» WHAT NEEDS TO BE DONE
Copy every one of the following rows word for word, changing nothing.

>>>>>

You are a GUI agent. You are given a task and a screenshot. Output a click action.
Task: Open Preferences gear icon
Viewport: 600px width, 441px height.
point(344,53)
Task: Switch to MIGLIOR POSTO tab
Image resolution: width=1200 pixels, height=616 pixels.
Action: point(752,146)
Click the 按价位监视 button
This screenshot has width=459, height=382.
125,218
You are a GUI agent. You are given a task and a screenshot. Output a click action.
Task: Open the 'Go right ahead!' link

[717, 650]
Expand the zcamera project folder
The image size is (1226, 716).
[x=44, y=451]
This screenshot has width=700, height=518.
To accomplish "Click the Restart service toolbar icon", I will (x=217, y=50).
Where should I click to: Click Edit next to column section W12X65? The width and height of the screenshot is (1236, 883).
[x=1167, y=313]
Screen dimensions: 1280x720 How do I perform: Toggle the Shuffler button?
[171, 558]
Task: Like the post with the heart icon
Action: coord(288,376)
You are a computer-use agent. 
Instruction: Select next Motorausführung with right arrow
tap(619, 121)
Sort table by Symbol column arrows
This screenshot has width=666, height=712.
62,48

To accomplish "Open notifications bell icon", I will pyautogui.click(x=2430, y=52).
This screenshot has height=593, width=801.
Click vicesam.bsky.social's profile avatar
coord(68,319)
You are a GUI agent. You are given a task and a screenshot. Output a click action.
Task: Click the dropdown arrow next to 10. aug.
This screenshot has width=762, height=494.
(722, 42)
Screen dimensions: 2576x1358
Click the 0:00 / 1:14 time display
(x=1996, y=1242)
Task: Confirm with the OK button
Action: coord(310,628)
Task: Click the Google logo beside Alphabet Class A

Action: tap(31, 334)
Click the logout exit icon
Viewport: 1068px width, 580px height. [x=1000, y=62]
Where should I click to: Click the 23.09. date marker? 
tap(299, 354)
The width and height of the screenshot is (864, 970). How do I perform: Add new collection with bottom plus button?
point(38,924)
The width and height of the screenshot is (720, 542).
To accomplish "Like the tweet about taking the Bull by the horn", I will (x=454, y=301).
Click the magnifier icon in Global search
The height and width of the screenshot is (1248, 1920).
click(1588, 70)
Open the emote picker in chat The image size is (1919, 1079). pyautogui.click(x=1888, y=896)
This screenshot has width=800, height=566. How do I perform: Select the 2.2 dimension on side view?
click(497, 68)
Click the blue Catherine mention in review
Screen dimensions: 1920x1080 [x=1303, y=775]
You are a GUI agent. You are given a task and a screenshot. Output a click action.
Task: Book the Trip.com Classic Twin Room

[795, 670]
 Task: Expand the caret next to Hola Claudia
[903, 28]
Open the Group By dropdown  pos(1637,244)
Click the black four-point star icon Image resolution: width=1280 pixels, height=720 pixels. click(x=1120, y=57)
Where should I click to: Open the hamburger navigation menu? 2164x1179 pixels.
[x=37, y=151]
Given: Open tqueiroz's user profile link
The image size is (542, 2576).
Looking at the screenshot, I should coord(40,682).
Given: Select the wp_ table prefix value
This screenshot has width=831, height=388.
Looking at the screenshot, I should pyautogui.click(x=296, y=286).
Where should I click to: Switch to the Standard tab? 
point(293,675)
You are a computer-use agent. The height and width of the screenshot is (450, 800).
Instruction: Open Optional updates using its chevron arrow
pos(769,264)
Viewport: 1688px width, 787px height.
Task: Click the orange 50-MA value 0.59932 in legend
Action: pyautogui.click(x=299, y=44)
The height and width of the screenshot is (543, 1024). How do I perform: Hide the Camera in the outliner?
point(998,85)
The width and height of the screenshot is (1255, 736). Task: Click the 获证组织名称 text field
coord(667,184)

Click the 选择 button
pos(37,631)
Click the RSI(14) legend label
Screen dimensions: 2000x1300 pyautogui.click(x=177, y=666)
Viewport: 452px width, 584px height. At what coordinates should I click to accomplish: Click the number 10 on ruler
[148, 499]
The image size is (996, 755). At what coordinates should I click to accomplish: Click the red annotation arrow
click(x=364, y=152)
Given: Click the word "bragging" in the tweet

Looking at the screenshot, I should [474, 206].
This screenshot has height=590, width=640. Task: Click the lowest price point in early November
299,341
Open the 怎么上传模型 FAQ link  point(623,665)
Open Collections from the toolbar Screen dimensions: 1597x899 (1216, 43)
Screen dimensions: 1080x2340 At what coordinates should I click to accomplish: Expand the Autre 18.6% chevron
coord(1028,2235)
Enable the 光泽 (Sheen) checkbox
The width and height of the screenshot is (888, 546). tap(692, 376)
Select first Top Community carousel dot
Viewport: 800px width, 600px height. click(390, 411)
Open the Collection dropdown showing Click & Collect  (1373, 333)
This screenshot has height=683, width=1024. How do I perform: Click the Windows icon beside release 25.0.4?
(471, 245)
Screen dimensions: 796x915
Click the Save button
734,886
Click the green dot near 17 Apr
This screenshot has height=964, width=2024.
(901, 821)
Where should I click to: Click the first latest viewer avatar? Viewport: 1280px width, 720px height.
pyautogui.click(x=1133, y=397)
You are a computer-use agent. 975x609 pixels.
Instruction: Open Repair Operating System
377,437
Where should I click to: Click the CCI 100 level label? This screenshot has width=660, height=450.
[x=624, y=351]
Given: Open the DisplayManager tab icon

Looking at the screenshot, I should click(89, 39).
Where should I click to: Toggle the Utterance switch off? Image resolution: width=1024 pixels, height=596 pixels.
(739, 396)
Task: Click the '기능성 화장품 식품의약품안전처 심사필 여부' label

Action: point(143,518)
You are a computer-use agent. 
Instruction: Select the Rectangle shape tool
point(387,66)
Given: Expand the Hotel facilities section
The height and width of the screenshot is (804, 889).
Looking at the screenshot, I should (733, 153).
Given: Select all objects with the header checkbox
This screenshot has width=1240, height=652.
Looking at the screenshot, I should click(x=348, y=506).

<<<<<

» ANSWER FOR THE TASK
You are a GUI agent. You are given a task and a screenshot. Output a click action.
Task: Open Preferences gear icon
Viewport: 600px width, 441px height.
point(344,53)
Task: Switch to MIGLIOR POSTO tab
Image resolution: width=1200 pixels, height=616 pixels.
Action: point(752,146)
Click the 按价位监视 button
This screenshot has width=459, height=382.
125,218
You are a GUI agent. You are given a task and a screenshot. Output a click action.
Task: Open the 'Go right ahead!' link

[717, 650]
Expand the zcamera project folder
The image size is (1226, 716).
[x=44, y=451]
This screenshot has width=700, height=518.
To accomplish "Click the Restart service toolbar icon", I will (x=217, y=50).
Where should I click to: Click Edit next to column section W12X65? The width and height of the screenshot is (1236, 883).
[x=1167, y=313]
Screen dimensions: 1280x720 How do I perform: Toggle the Shuffler button?
[171, 558]
Task: Like the post with the heart icon
Action: coord(288,376)
You are a computer-use agent. 
Instruction: Select next Motorausführung with right arrow
tap(619, 121)
Sort table by Symbol column arrows
This screenshot has width=666, height=712.
62,48

To accomplish "Open notifications bell icon", I will pyautogui.click(x=2430, y=52).
This screenshot has height=593, width=801.
Click vicesam.bsky.social's profile avatar
coord(68,319)
You are a GUI agent. You are given a task and a screenshot. Output a click action.
Task: Click the dropdown arrow next to 10. aug.
This screenshot has width=762, height=494.
(722, 42)
Screen dimensions: 2576x1358
Click the 0:00 / 1:14 time display
(x=1996, y=1242)
Task: Confirm with the OK button
Action: coord(310,628)
Task: Click the Google logo beside Alphabet Class A

Action: tap(31, 334)
Click the logout exit icon
Viewport: 1068px width, 580px height. [x=1000, y=62]
Where should I click to: Click the 23.09. date marker? 
tap(299, 354)
The width and height of the screenshot is (864, 970). How do I perform: Add new collection with bottom plus button?
point(38,924)
The width and height of the screenshot is (720, 542).
To accomplish "Like the tweet about taking the Bull by the horn", I will (x=454, y=301).
Click the magnifier icon in Global search
The height and width of the screenshot is (1248, 1920).
click(1588, 70)
Open the emote picker in chat The image size is (1919, 1079). pyautogui.click(x=1888, y=896)
This screenshot has width=800, height=566. How do I perform: Select the 2.2 dimension on side view?
click(497, 68)
Click the blue Catherine mention in review
Screen dimensions: 1920x1080 [x=1303, y=775]
You are a GUI agent. You are given a task and a screenshot. Output a click action.
Task: Book the Trip.com Classic Twin Room

[795, 670]
 Task: Expand the caret next to Hola Claudia
[903, 28]
Open the Group By dropdown  pos(1637,244)
Click the black four-point star icon Image resolution: width=1280 pixels, height=720 pixels. click(x=1120, y=57)
Where should I click to: Open the hamburger navigation menu? 2164x1179 pixels.
[x=37, y=151]
Given: Open tqueiroz's user profile link
The image size is (542, 2576).
Looking at the screenshot, I should coord(40,682).
Given: Select the wp_ table prefix value
This screenshot has width=831, height=388.
Looking at the screenshot, I should pyautogui.click(x=296, y=286).
Where should I click to: Switch to the Standard tab? 
point(293,675)
You are a computer-use agent. The height and width of the screenshot is (450, 800).
Instruction: Open Optional updates using its chevron arrow
pos(769,264)
Viewport: 1688px width, 787px height.
Task: Click the orange 50-MA value 0.59932 in legend
Action: pyautogui.click(x=299, y=44)
The height and width of the screenshot is (543, 1024). How do I perform: Hide the Camera in the outliner?
point(998,85)
The width and height of the screenshot is (1255, 736). Task: Click the 获证组织名称 text field
coord(667,184)

Click the 选择 button
pos(37,631)
Click the RSI(14) legend label
Screen dimensions: 2000x1300 pyautogui.click(x=177, y=666)
Viewport: 452px width, 584px height. At what coordinates should I click to accomplish: Click the number 10 on ruler
[148, 499]
The image size is (996, 755). At what coordinates should I click to accomplish: Click the red annotation arrow
click(x=364, y=152)
Given: Click the word "bragging" in the tweet

Looking at the screenshot, I should [474, 206].
This screenshot has height=590, width=640. Task: Click the lowest price point in early November
299,341
Open the 怎么上传模型 FAQ link  point(623,665)
Open Collections from the toolbar Screen dimensions: 1597x899 (1216, 43)
Screen dimensions: 1080x2340 At what coordinates should I click to accomplish: Expand the Autre 18.6% chevron
coord(1028,2235)
Enable the 光泽 (Sheen) checkbox
The width and height of the screenshot is (888, 546). tap(692, 376)
Select first Top Community carousel dot
Viewport: 800px width, 600px height. click(390, 411)
Open the Collection dropdown showing Click & Collect  (1373, 333)
This screenshot has height=683, width=1024. How do I perform: Click the Windows icon beside release 25.0.4?
(471, 245)
Screen dimensions: 796x915
Click the Save button
734,886
Click the green dot near 17 Apr
This screenshot has height=964, width=2024.
(901, 821)
Where should I click to: Click the first latest viewer avatar? Viewport: 1280px width, 720px height.
pyautogui.click(x=1133, y=397)
You are a computer-use agent. 975x609 pixels.
Instruction: Open Repair Operating System
377,437
Where should I click to: Click the CCI 100 level label? This screenshot has width=660, height=450.
[x=624, y=351]
Given: Open the DisplayManager tab icon

Looking at the screenshot, I should click(89, 39).
Where should I click to: Toggle the Utterance switch off? Image resolution: width=1024 pixels, height=596 pixels.
(739, 396)
Task: Click the '기능성 화장품 식품의약품안전처 심사필 여부' label

Action: point(143,518)
You are a computer-use agent. 
Instruction: Select the Rectangle shape tool
point(387,66)
Given: Expand the Hotel facilities section
The height and width of the screenshot is (804, 889).
Looking at the screenshot, I should (733, 153).
Given: Select all objects with the header checkbox
This screenshot has width=1240, height=652.
Looking at the screenshot, I should click(x=348, y=506).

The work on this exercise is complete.